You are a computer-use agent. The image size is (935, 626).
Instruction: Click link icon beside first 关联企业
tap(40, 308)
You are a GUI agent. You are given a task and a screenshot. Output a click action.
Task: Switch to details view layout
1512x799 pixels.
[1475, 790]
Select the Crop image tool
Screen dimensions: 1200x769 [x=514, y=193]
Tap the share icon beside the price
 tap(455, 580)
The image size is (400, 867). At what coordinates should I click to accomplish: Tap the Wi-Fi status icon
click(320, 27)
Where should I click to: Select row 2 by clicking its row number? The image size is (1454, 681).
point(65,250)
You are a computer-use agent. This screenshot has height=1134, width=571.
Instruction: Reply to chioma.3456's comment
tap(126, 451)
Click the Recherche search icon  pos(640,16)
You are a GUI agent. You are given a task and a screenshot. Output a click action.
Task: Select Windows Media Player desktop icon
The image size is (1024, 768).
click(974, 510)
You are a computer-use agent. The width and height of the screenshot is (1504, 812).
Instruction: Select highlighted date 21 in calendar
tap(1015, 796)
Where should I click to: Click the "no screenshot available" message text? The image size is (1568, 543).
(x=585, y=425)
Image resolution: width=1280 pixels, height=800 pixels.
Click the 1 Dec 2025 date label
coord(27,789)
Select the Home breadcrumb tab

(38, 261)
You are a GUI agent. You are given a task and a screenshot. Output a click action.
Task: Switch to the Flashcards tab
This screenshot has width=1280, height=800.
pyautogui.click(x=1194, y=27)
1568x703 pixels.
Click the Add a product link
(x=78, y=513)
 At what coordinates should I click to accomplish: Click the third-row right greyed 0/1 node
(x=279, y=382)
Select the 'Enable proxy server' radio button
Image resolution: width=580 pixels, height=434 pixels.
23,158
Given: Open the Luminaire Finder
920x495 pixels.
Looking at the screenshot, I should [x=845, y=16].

────────────────────────────────────────

> **PROBLEM TO WORK ON**: Copy every line above in which the string "Switch" shows up.

> **SOLVED EXERCISE**:
Task: Switch to details view layout
Task: Switch to the Flashcards tab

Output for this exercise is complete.